Identification of cuproptosis-related lncRNAs Prognostic Signature in Gastric cancer and Its Impact on the Tumor Microenvironment

Abstract Background: There is extensive genetic and transcriptional heterogeneity in Gastric cancer (GC). Increasing evidence has demonstrated that cuproptosis could exert an important function in tumor progression. Long noncoding RNAs (lncRNAs)，which exert a pivotal function in the development of GC, especially involving in tumor-associated immune progression. Thus, it is indispensable to establish a cuproptosis-related lncRNAs (crlncRNAs)signature.

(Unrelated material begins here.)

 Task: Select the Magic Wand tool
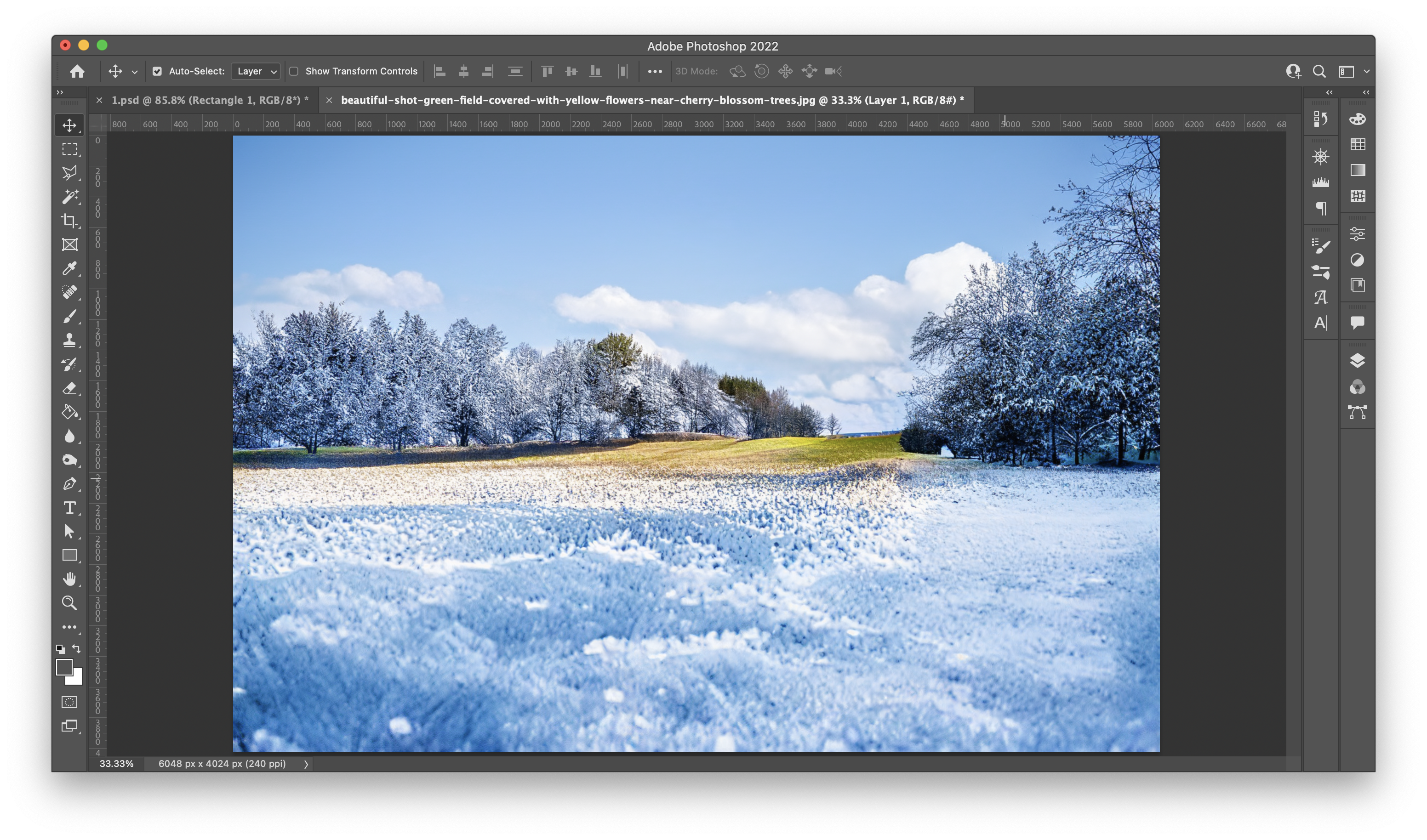coord(69,196)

Methods: Based on 19 genes associated with cuproptosis, to investigate whether lncRNA was markedly associated with cuproptosis, Pearson correlation analysis came in handy. To identify characteristics of copper death-related lncRNAs and build predictive models, univariate Cox regression and least absolute shrinkage and selection operator (LASSO) analysis were used to identify 6 key cuproptosis-related lncRNAs (crlncRNAs). To validate the predictive power of the signature, Cox regression on the univariate and multivariate data, Kaplan-Meier survival analysis, receiver operating characteristic curves (ROC), area under the curve (AUC) are used in the training, testing, and total sets. We further examined the functional enrichment, the status of immune cells, immune cell infiltrations, landscape of mutation status, Tumor Immune Dysfunction and Exclusion (TIDE) score, correlation and drugs sensitivity among the different risk groups. Results: 16 prognostically related crlncRNAs(PRcrlncRNAs) were filtered to make the prognostic signature, 6 key crlncRNAs were included. The risk score was the independent parameter in predicting OS (Overall survival) according to Cox regression on the univariate and multivariate data and it is acceptable in predicting prognosis concerning the accuracy of the model, which is confirmed by ROC analysis in GC patients. Differences in median OS and PFS (progression-free survival) between high- and low-risk groups were statistically significant. The TIDE score was higher in high-risk patients, which could predict less chemosensitivity with some drugs in the light of the TIDE analysis. Conclusions: Our study is innovative to develop and validate a novel STAD-associated crlncRNAs model that could effectively instruct the prognosis, as well as participating in the immune microenvironment in STAD, which would provide a new insight in the development of molecularly targeted therapies associated to cuproptosis.